Regions of the prefrontal cortex (PFC) and posterior parietal cortex (PPC) have long been implicated in the voluntary control of oculomotor behavior and of covert shifts of visuospatial attention (Colby et al., 1996; Kastner and Ungerleider, 2000; Vandenberghe et al., 2001; Corbetta and Shulman, 2002; Yantis et al., 2002; Bisley and Goldberg, 2003). The PPC, in particular, is widely thought to play a special role in coordinating visually guided spatial behavior, including attending, looking, and reaching (Culham and Kanwisher, 2001; Andersen and Buneo, 2002; Astafiev et al., 2003), as well as in coding the spatial and nonspatial attributes of auditory stimuli (Grunewald et al., 1999; Cohen et al., 2004; Gifford and Cohen, 2005; Mullette-Gillman et al., 2005). Little is known, however, about the neural substrate of spatial and nonspatial attentional control in nonvisual modalities; the extent to which the frontoparietal network of areas is involved in goal-directed attentional reorienting within the auditory modality remains an open question.
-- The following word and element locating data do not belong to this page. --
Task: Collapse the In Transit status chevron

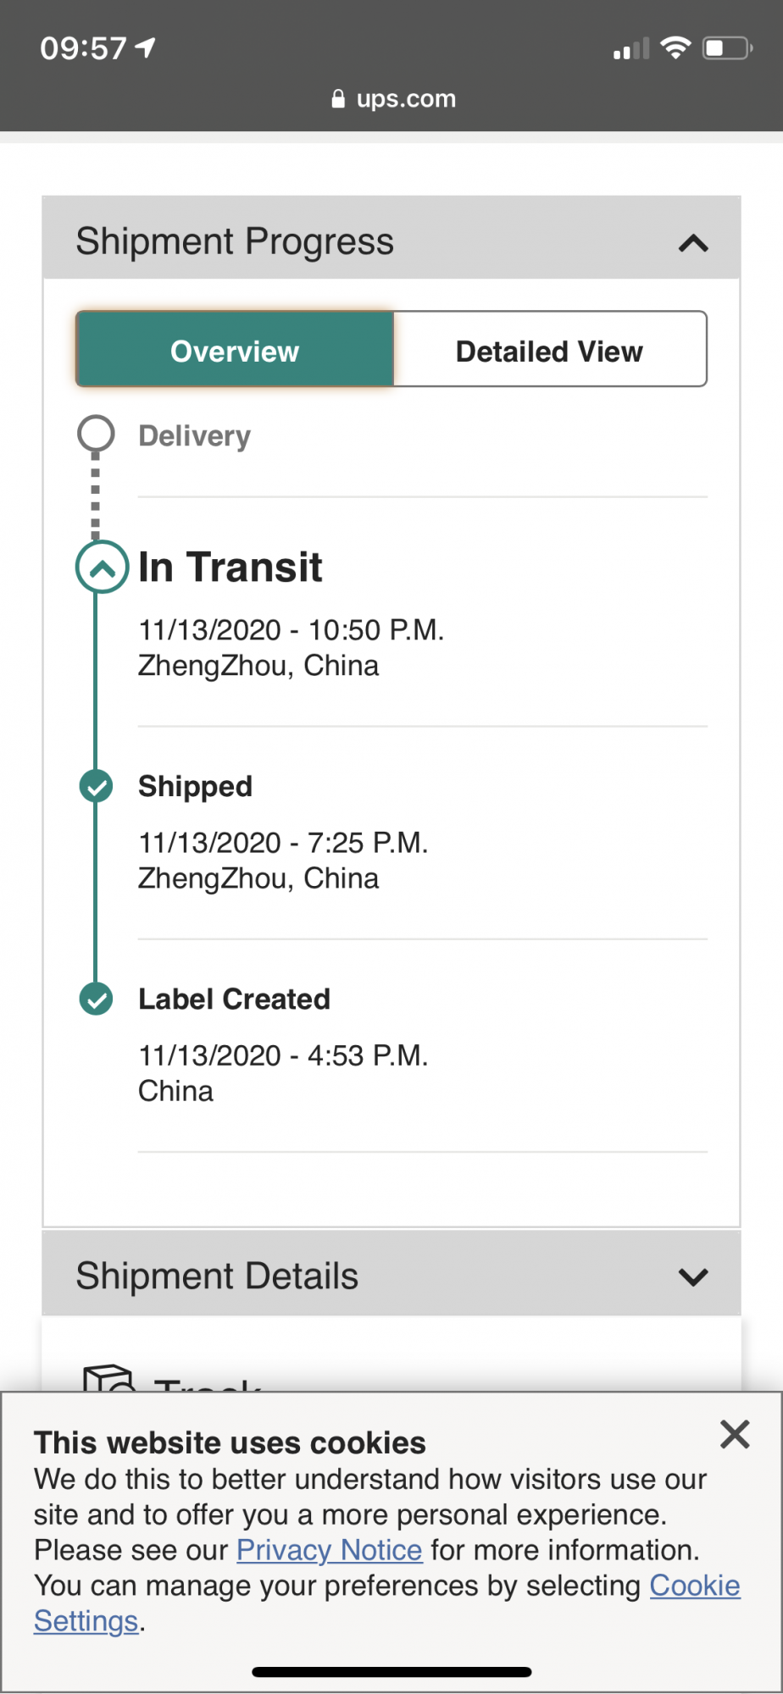Action: pyautogui.click(x=102, y=567)
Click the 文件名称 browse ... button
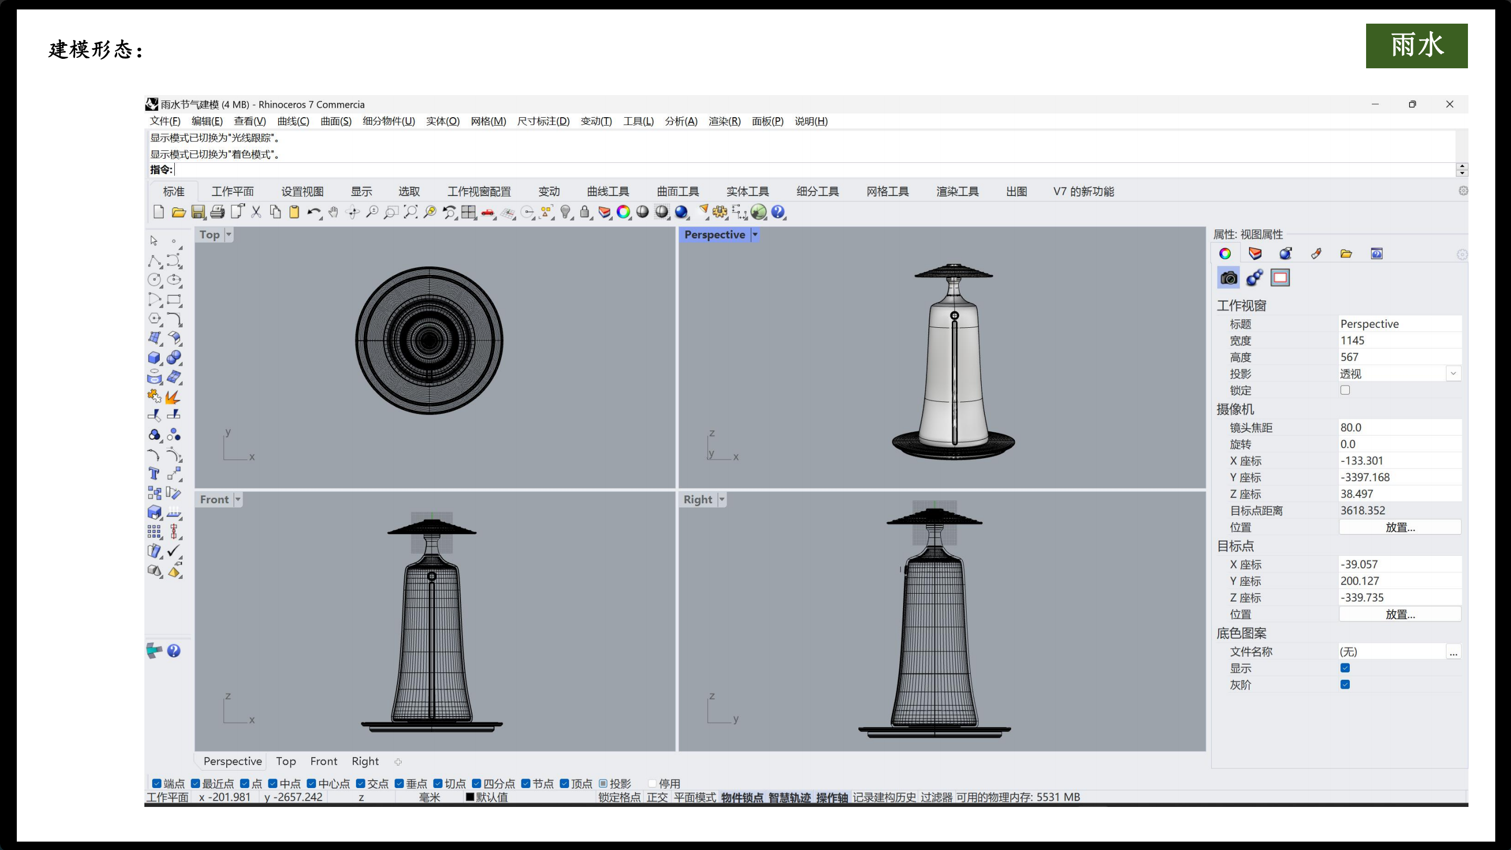Screen dimensions: 1511x850 pyautogui.click(x=1453, y=652)
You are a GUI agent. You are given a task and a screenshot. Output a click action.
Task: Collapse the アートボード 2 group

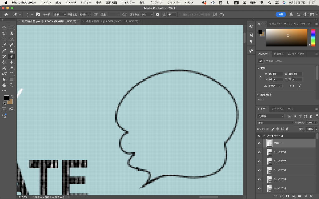tap(264, 136)

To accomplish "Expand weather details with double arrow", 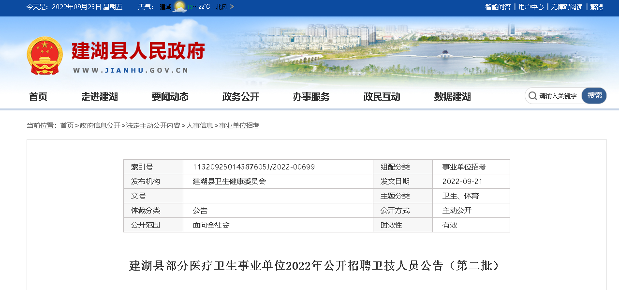I will point(232,7).
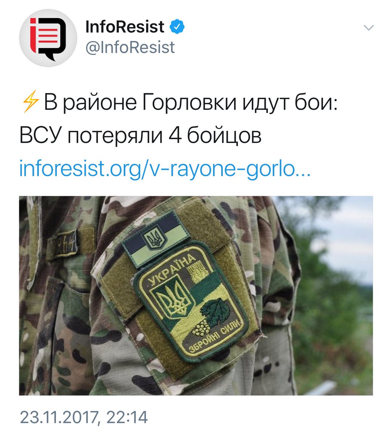Select the headline line about Горловки
The width and height of the screenshot is (392, 436).
[179, 104]
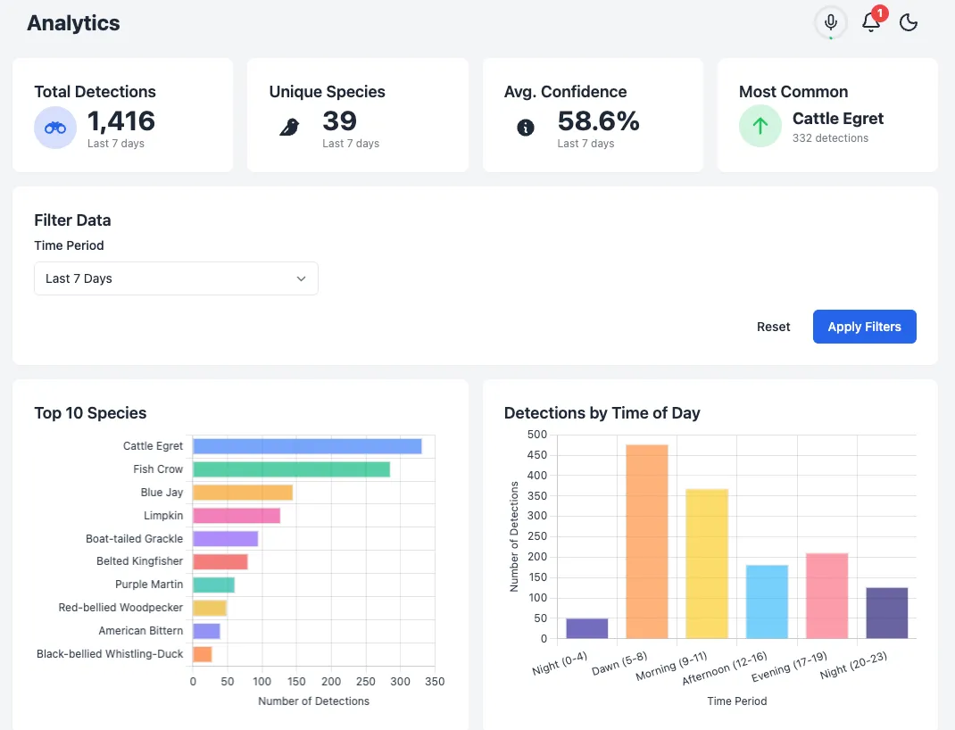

We measured cortical activity in human observers during spatial shifts of auditory attention (the “spatial experiment”) and during nonspatial shifts of auditory attention (the “nonspatial experiment”) using rapid event-related functional magnetic resonance imaging (fMRI). In the spatial experiment, attention was shifted between two voices in the left and right ear, respectively; in the nonspatial experiment, the two voices (one female, one male) were presented binaurally and simultaneously, yielding a perception in which the voices appeared to originate from the same spatial location at the center of the head; thus, spatial location could not be used as a basis for selection.
The redeployments of attention evoked by this procedure were strictly voluntary and endogenous (targets and distractors were matched on sensory dimensions and differed only in the attentional instruction associated with each target), permitting us to measure neural events that were time locked to the voluntary act of shifting or maintaining attention isolated from sensory responses that would have been evoked by a discrete attention cue.
Materials and Methods
Subjects. Twelve neurologically healthy young adults (eight women; age, 20–31 years; mean age, 23.8 years) for the spatial experiment and 13 neurologically healthy young adults (seven women; age, 20–34 years; mean age, 24.6 years) for the nonspatial experiment were recruited from the Johns Hopkins University community. Informed consent was obtained from each subject in accordance with the human subjects research protocol approved by the Institutional Review Board at the Johns Hopkins University.
Stimuli and procedure. Auditory stimuli consisted of 16 letters recorded digitally using the Computerized Speech Lab software (Kay Elementics Corporation, Lincoln Park, NJ). A female and male talker, both native English speakers, produced 16 letters and two digits (“2,” “4,” “A,” “C,” “F,” “G,” “H,” “J,” “K,” “M,” “N,” “P,” “R,” “T,” “U,” “V,” “X,” “Y”). Each stimulus (letters and digits) was uttered and recorded 20 times. The utterance closest to 240 ms was selected and edited to be precisely 240 ms. The edited versions were clearly identifiable and not distorted. An additional 10 ms of silence was added at the end of each utterance, yielding a total duration of 250 ms. The auditory stimuli were presented to the subjects via a custom auditory headphone set. Sound was carried through hollow tubes that terminated in a headphone set. The tubes were inserted into a pair of ear plugs, which were inserted into the subject's auditory canal, and covered with a sound-attenuating shield.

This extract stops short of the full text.